Hey, même s’il pleut, l’été s’ra chaud, dans les t-shirts, dans les maillots, d’la Côte d’Azur à St Malo, ho, ho, ho, ho

Ce n’est pas Dieu possible (s’il existe) qu’il puisse faire aussi chaud, ho, ho, ho, ho, alors que ce n’est pas encore l’été, hé, hé, hé, hé… Du coup, on est en droit de se demander deux choses : la première : qu’est-ce que ça va être quand nous serons vraiment dans le plein de l’été, hé, hé, hé, hé… et la seconde : mais que fait donc la police ? On devrait créer une brigade anti-canicule. Avec des agents qui viendraient nous vaporiser les visages et les maillots, ho, ho, ho, ho et sur les pieds, hé, hé, hé, hé…
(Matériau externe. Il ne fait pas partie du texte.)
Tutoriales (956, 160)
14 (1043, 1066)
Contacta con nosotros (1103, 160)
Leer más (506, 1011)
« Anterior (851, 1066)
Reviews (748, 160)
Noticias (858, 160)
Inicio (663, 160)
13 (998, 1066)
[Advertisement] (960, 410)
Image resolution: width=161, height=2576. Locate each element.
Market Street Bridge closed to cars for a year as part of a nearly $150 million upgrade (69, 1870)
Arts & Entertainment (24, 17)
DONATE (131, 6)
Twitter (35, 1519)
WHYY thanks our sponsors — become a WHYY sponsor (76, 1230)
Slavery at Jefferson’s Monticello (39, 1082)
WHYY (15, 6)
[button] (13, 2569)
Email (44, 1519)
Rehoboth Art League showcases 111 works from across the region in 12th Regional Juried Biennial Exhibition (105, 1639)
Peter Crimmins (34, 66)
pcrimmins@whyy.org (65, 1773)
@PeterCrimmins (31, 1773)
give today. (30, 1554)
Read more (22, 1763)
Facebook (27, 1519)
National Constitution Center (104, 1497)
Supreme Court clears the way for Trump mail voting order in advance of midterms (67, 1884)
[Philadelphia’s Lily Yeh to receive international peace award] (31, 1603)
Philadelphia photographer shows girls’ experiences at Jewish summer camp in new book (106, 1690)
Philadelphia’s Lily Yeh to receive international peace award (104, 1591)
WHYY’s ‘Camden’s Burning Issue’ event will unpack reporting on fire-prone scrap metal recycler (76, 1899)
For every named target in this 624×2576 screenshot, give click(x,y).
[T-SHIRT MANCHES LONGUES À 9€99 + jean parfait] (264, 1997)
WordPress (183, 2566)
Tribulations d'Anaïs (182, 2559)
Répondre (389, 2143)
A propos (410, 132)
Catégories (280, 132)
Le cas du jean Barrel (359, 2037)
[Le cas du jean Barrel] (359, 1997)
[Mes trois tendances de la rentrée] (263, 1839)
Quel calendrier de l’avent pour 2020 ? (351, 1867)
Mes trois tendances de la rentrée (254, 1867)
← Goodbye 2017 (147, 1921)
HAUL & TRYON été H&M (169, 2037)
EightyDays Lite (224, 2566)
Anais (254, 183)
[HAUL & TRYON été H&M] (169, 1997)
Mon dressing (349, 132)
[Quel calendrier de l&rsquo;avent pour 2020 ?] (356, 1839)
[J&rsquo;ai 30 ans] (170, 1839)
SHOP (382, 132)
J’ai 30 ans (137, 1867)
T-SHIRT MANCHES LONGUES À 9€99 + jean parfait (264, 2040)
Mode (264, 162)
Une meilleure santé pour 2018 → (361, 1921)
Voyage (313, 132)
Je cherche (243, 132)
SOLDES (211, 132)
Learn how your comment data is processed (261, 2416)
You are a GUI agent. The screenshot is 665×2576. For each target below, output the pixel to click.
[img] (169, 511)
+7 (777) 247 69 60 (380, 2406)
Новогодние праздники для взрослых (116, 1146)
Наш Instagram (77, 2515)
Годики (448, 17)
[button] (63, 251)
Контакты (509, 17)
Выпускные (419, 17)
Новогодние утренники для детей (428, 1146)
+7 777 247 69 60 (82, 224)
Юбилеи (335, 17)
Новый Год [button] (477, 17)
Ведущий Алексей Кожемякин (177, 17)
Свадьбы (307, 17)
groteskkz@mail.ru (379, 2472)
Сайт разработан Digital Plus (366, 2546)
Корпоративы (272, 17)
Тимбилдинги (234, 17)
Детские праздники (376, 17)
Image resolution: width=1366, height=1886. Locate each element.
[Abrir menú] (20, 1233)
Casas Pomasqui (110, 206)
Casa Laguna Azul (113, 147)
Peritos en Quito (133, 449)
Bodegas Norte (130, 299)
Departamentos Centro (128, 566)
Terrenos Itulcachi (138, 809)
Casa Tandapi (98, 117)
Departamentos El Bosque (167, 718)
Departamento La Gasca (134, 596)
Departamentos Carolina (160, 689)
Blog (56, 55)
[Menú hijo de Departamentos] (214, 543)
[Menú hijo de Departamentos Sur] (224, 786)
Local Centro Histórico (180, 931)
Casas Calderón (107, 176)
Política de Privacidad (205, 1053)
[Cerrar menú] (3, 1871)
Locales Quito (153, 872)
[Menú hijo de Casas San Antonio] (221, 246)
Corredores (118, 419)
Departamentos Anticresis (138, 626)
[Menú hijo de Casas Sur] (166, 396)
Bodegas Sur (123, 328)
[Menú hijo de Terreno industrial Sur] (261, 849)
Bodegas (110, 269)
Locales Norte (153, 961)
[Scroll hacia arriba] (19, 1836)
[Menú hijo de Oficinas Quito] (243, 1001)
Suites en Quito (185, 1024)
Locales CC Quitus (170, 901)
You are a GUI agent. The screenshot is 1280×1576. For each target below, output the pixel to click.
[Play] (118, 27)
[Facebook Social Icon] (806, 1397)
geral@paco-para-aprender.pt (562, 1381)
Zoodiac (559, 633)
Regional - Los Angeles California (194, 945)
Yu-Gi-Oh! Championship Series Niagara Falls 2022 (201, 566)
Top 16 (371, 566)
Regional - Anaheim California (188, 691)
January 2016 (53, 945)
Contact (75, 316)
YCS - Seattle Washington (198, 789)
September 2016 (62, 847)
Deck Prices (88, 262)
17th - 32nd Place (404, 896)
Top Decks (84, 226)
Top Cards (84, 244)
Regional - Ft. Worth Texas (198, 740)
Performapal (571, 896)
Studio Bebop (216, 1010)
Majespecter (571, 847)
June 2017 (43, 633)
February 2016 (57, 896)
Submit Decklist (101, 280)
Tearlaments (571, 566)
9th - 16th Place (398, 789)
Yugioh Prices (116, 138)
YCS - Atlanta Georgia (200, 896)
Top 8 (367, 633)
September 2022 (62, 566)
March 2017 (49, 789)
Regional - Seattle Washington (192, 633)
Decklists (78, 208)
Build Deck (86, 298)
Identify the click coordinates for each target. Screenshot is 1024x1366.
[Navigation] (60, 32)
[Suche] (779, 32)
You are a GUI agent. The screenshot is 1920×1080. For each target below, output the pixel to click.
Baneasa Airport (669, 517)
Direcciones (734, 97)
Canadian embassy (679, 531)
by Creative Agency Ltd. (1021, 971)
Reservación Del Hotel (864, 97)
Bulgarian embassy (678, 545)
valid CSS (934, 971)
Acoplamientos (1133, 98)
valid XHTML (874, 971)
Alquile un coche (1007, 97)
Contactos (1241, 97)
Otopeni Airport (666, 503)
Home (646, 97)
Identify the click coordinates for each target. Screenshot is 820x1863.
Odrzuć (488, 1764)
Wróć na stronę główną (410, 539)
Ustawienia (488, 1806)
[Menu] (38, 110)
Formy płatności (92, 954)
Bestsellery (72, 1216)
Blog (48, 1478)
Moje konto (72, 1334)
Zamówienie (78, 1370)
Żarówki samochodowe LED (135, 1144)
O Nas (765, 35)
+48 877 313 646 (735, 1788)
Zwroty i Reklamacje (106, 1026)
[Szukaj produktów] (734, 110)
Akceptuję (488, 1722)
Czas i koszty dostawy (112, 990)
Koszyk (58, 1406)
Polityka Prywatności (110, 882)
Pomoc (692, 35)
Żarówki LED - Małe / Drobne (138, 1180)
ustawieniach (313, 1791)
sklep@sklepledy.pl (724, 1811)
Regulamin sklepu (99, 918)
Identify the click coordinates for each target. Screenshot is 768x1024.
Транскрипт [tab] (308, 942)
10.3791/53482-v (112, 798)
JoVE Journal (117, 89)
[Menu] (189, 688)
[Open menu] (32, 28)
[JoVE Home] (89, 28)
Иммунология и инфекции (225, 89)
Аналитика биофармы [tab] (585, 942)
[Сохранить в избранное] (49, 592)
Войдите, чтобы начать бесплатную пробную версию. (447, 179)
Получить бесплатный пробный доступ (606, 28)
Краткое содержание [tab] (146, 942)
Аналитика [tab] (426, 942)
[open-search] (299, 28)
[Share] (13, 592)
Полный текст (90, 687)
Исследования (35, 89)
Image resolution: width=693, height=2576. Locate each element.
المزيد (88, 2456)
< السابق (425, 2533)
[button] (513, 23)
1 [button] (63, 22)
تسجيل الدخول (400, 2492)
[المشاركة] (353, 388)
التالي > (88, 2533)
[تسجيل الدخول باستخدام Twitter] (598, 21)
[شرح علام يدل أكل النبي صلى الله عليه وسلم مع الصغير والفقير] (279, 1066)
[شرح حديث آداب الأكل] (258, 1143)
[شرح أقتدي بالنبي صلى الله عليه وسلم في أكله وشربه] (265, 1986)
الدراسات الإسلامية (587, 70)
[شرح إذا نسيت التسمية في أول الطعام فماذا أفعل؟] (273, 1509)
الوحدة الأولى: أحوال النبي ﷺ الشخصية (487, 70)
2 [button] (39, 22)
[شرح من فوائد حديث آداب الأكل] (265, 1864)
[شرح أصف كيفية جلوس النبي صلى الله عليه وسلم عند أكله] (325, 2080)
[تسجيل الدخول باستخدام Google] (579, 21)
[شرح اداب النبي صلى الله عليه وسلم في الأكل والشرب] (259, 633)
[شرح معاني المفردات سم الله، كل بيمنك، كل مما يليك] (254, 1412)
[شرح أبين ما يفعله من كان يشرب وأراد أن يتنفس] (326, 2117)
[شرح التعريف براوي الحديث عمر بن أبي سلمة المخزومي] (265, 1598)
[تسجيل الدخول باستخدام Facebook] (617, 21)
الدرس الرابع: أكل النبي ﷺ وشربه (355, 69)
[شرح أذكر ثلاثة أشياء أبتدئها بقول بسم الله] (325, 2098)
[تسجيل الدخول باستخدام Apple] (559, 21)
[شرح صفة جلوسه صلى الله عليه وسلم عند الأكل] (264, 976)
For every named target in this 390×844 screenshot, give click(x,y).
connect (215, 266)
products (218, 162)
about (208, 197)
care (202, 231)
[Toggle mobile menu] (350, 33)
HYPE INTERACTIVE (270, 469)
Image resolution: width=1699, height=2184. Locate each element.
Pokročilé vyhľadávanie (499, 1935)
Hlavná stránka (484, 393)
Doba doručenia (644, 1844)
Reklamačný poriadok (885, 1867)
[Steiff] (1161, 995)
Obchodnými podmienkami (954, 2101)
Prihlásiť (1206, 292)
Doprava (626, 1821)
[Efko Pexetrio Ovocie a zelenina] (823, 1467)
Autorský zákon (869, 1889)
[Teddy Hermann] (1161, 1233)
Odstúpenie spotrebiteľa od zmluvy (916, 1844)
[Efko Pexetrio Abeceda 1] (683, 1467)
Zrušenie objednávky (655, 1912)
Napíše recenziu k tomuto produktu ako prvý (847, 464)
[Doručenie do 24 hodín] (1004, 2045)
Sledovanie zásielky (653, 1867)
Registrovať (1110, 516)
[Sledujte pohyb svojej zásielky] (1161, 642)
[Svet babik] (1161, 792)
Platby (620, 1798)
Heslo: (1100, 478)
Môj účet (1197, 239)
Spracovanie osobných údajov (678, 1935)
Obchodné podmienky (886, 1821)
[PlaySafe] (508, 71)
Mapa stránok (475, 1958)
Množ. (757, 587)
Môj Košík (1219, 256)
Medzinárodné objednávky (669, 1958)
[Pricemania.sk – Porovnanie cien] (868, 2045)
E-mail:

Où vais-je aller ? Qui vais-je aimer, hé, hé, hé, hé ? Dans quel été, je vais plonger, hé, hé, hé, hé ? Où vais-je aller la rencontrer, hé, hé, hé, hé ? J’peux pas lutter, j’sais pas danser, hé, hé, hé, hé…

Vous, je ne sais pas mais moi, si je m’écoutais, je n’irai nulle part. Et encore moins danser, hé, hé, hé, hé car je n’ai pas envie de transpirer, hé, hé, hé, hé et encore moins de me coller, hé, hé, hé, hé, à qui que ce soit d’autre. J’ai envie et j’ai besoin d’indépendance. Et en plus, je trouve que ça me donne encore plus chaud, ho, ho, ho, ho d’écrire sur le rythme un peu endiablé de cette chanson d’Éric Charden… Je préfèrerais nettement écrire plus calmement. Rester tout simplement dans le lento, ho, ho, ho, ho…

Où vais-je aller ? Qui vais-je aimer, hé, hé, hé, hé ? Tenue d’soirée, c’est démodé, hé, hé, hé, hé… L’été s’ra chaud, ho, ho, ho, ho, dans les t-shirts, dans les maillots, ho, ho, ho, ho…

Ça c’est sûr que de m’imaginer en tenue de soirée, là, tout de suite, illico presto, ho, ho, ho, ho, ça ne me dit absolument qui rien vaille. Au contraire, je suis en short et en débardeur (que je surnomme Marcel, dans l’intimité, hé, hé, hé, hé) et j’ai une paire de tongs aux pieds, hé, hé, hé, hé. Et une serviette de plage sous mes fesses. Presque tous les volets sont fermés, hé, hé, hé, hé et je crois que je vais encore aller boire de l’eau, ho, ho, ho, ho… avant de fermer les yeux pour une petite sieste, je crois que là, je n’ai rien de mieux à faire…

J’peux plus rester dans mes souliers, hé, hé, hé, hé, je vais marcher sur les galets, hé, hé, hé, hé… L’été s’ra chaud, l’été s’ra chaud, d’la Côte d’Azur, à St Malo. Et là, il n’y pas de ho, ho, ho, ho.